╭─ Page extract
Apple’s BFF: Silicon Laboratories

The semiconductor business has turned bullish all of a sudden, as the sector’s customers race to rebuild their inventories. Now companies that were once on the decline are upping guidance and reporting better-than-expected quarters. The trend makes a strong fundamental case for these stocks, but Cramer on Friday was thinking more about speculation.

Consumer demand seemed to rebound out of nowhere. That sent product makers such as Apple , Nokia , Motorola and Cisco Systems scrambling to catch up. The common thread among all these firms, of course, are the chips that power their cell phones, MP3 players and networking equipment. Nothing gets to market without the help of the semiconductor companies, in this case Silicon Laboratories . That’s why Cramer thinks the company might be the best way to play what should be an extended tech rally.
╰─
╭─ Task material
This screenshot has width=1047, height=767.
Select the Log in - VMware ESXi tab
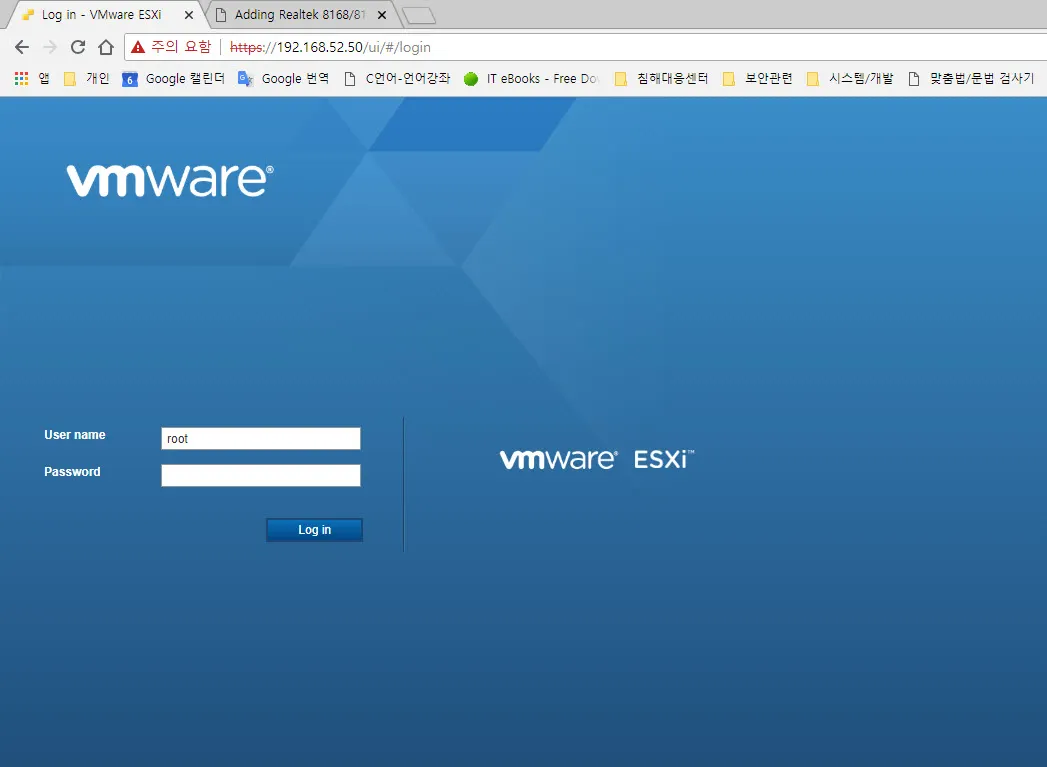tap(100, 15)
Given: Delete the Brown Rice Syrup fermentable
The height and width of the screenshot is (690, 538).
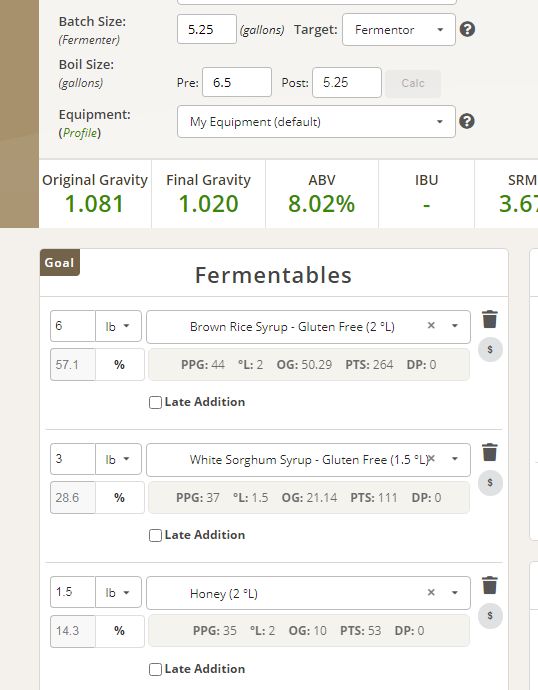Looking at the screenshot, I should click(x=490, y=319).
╰─
# [Goals]
A. Count the lines of the entries that contain the string "height", matching case exactly, and give only that number.
B. Write a continuation of the article about Silicon Laboratories, picking up right after its final sentence.
The article and the entries were taken from unrelated sources.

# [Responses by task]
A. 2

B.
SLAB makes chips for everything from global positioning systems to high-definition televisions to the aforementioned phones and voice-over-Internet devices. But these aren’t commoditized chips. SLAB focuses on shrinking a company’s many moving parts down to one semiconductor. The result? Smaller, cheaper products that burn less energy. Silicon Labs’ customers are hooked – literally. These chips are so integral to the products Apple and others make that the cost of changing would be prohibitive.

Beyond the winning business model, SLAB runs a tight ship, too. Even during the downturn, gross margins clocked in north of 61% for the fourth quarter. And that’s with revenues declining 12.5%. At the same time, the company closed down a design center, cut back on contract employees and eliminated executive raises for 2009. Now a stronger Silicon Labs is emerging as the market turns up.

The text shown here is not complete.